HOW TO COMPLETE THIS TASK:
In the data below, begin at the line with "988x445 pixels." and stop after the line with "Task: Click the Claw"; output those lines exactly and no pictures.

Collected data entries
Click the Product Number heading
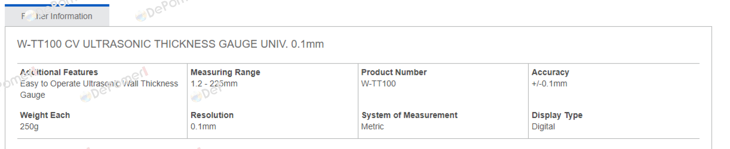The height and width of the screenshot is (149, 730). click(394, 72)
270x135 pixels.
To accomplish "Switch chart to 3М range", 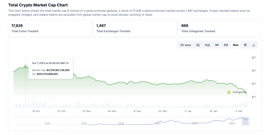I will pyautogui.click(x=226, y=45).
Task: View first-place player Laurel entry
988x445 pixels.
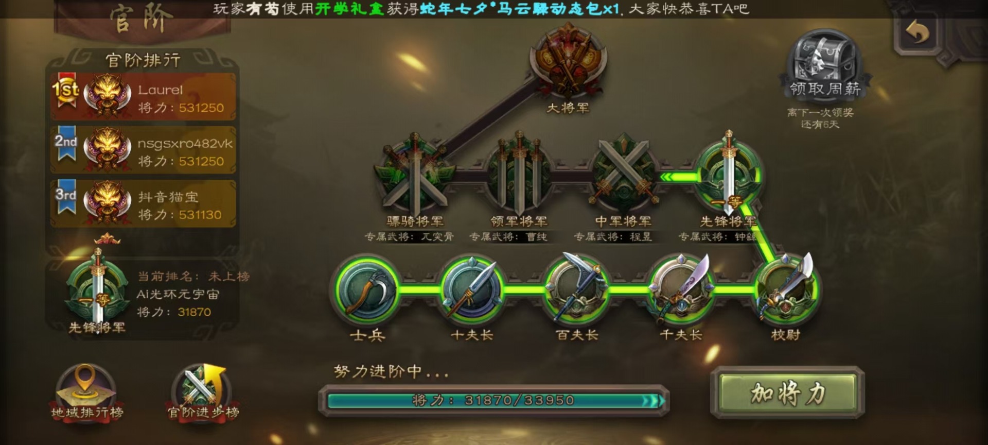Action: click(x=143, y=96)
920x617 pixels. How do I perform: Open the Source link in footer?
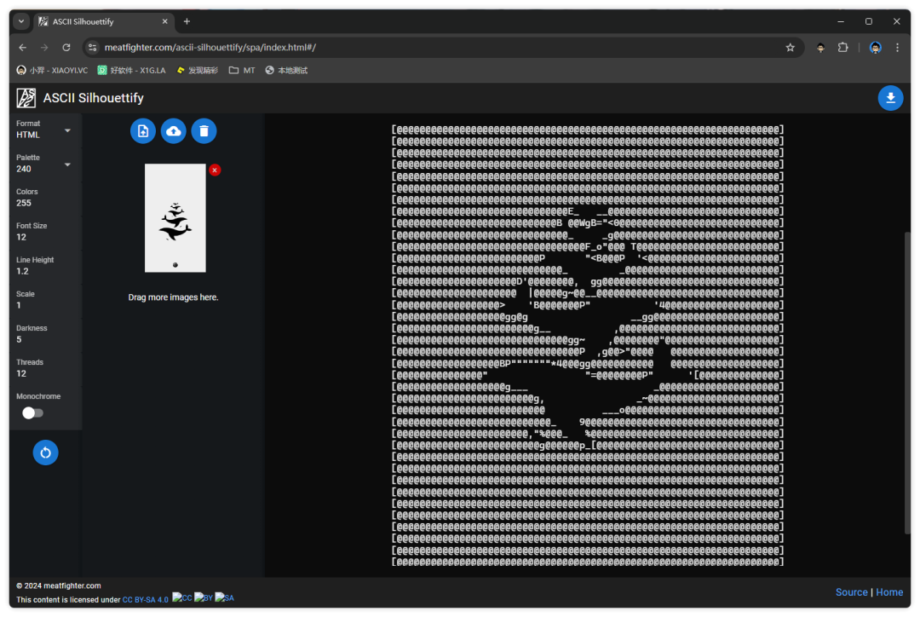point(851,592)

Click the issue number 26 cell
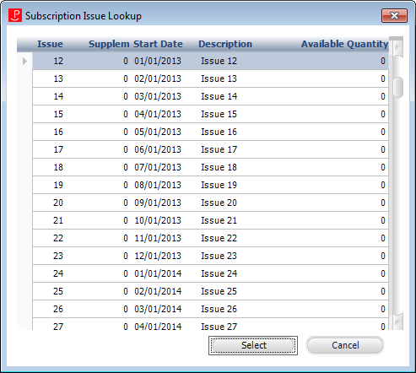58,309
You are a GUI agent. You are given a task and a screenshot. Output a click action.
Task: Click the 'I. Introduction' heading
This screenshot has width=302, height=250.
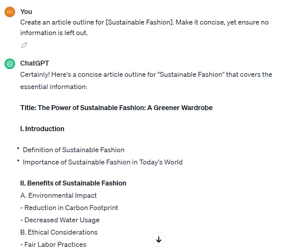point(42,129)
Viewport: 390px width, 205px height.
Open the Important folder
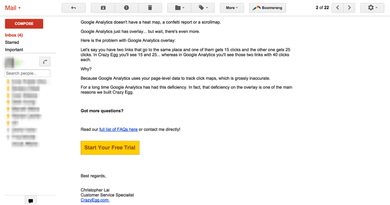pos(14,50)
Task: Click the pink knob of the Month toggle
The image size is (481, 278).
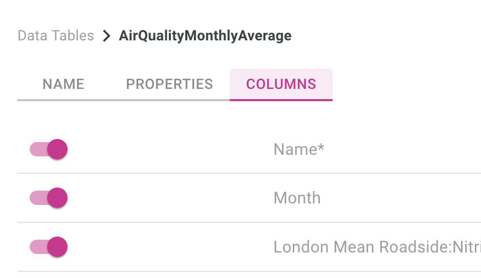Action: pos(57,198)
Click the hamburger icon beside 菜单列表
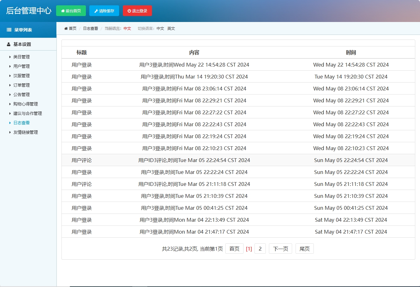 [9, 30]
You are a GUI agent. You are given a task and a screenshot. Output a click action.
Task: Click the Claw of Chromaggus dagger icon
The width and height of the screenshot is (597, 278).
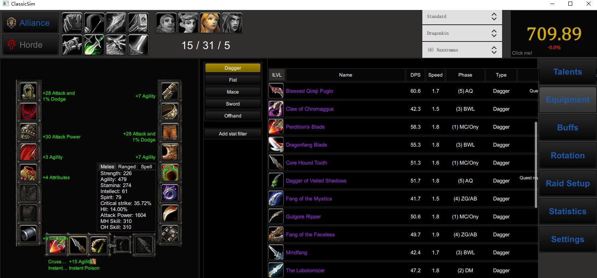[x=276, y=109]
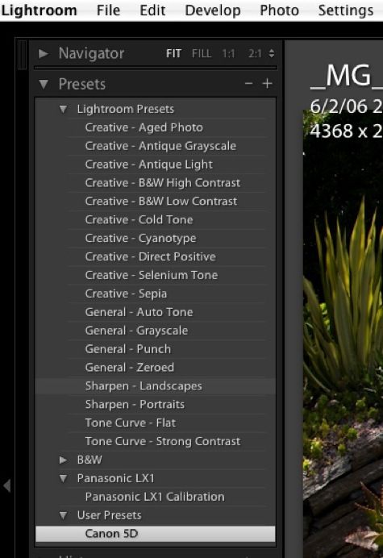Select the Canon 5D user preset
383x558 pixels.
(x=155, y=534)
---
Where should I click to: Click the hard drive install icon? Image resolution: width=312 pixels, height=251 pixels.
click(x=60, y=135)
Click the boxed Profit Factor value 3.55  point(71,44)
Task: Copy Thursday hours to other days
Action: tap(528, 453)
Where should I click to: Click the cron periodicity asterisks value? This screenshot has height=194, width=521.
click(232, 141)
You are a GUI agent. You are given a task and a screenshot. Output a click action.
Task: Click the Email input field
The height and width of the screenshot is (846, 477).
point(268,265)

SOLUTION TO THIS TASK:
988x445 pixels.
Action: click(x=143, y=96)
920x617 pixels. How do I perform: Open the Source link in footer?
point(851,592)

Click the issue number 26 cell
58,309
You are a GUI agent. You are given a task and a screenshot. Output a click action.
Task: Click the 'I. Introduction' heading
This screenshot has width=302, height=250.
point(42,129)
Viewport: 390px width, 205px height.
Open the Important folder
pos(14,50)
Task: Click the pink knob of the Month toggle
The image size is (481, 278).
Action: pos(57,198)
Click the hamburger icon beside 菜单列表
 [9, 30]
You are a GUI agent. You are given a task and a screenshot. Output a click action.
Task: Click the Claw of Chromaggus dagger icon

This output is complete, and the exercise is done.